I’ve been thinking a lot about Job’s wife lately.

And no, I’m not talking about Steve Job. The Mrs. Job I’m referring to is the wife of the Biblical Job, a man of great integrity that enjoyed every earthly blessing – ten children, great success, and great wealth. But God allowed Satan to test him. As a result, his wealth was stolen and destroyed, and all of his children were killed in a windstorm. He then fell victim to an illness that caused boils to appear on his body from head to foot. He’d lost everything – his children, his livelihood, and his health. His spirit was broken.

But he still had his wife. It seems like the world in general expected this unnamed woman to be the support that he needed after so much tragedy. A cheerleader dressed in robes. After all, Job is the hero of the story, and truly was a good man. But while Job still longed for God in his suffering, his wife’s bitter words rang so loudly that they’re still heard today – “Curse God and die!”

This is the part of the sermon where the preacher will usually make a smug comment about annoying wives and living on the corner of a roof. And I’ve gotta say, that gets my dander up. EVERY. TIME.

Because I don’t see an annoying woman. I see a suffering woman. We can’t know for sure, but she may well have been the mother of some if not all of Job’s ten dead children. Children that she carried in her body. Children that she suffered through childbirth to bring into the world. Children that she nursed and watched grow. How many scraped knees did she kiss? How many accomplishments did she praise? How many hopes did she have for their futures? Did she look at her children and imagine the grandchildren that they would someday give her?
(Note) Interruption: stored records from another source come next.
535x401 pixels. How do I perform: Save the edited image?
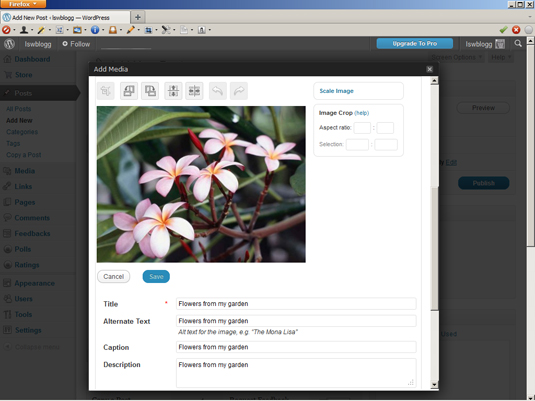click(156, 276)
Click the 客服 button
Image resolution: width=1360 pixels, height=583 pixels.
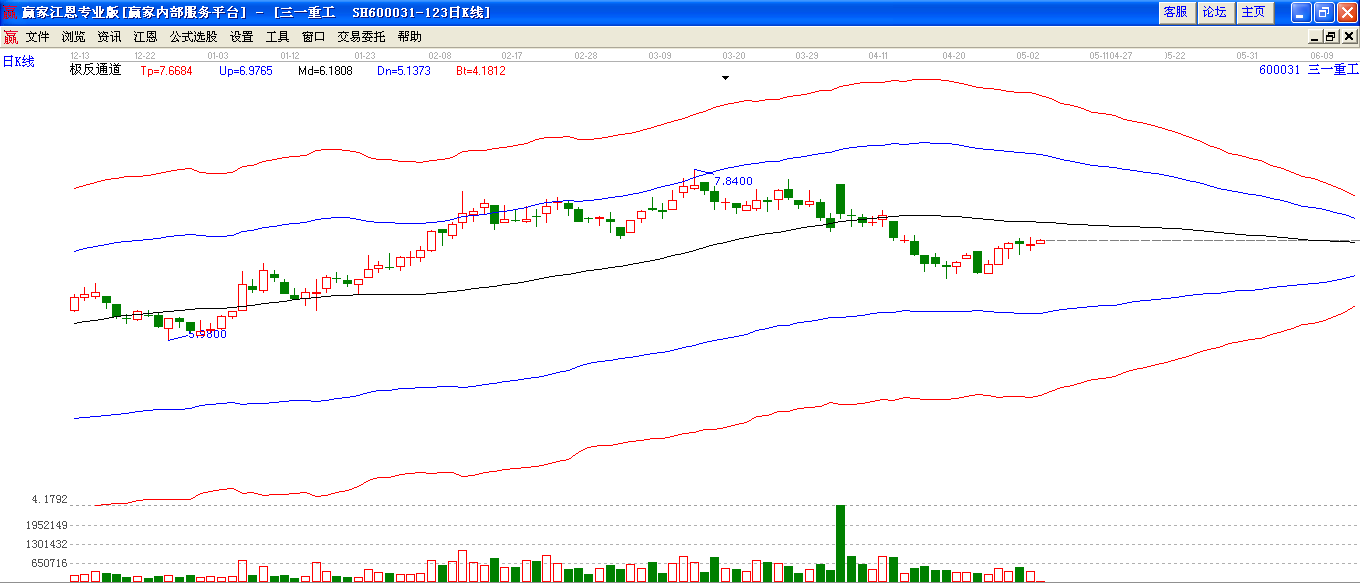[x=1175, y=12]
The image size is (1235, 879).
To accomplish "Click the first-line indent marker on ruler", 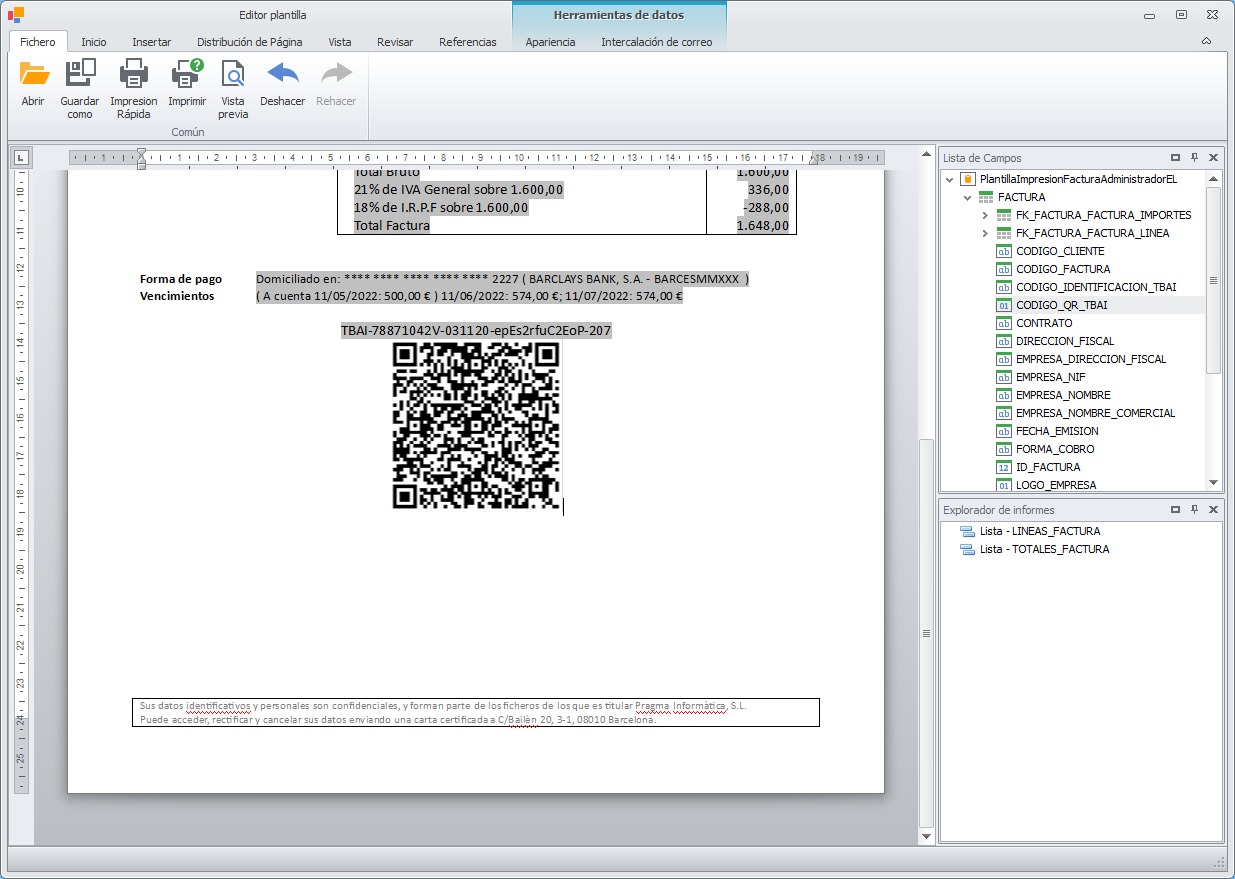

And then, in a moment, all of her hopes and dreams for the future of her children were blown away, and she was left with only bittersweet memories.

But there was more. Her family’s wealth was stolen and her husband was in such bad health that he couldn’t provide for them.

Job’s wife didn’t just have a front row seat to her husband’s torment and suffering. She participated in his pain.

So annoying isn’t the first word I would use to describe her. There are many others that I deem more appropriate.

Grieved. Scared. Hopeless. Lonely. Depleted.

In the end, Job’s blessings were restored, including ten more children. Was his suffering wife also the mother of those children? Oh, I hope so with all of my heart. But do you ever get over such great loss? With every newborn cry, did she hear the echoes of the cries of her lost children? And what type of restoration did her marriage require to even make those newborns possible?

I can’t imagine ever being without my children, so my heart is tender toward this woman. She suffered a lot. Let’s give her some grace.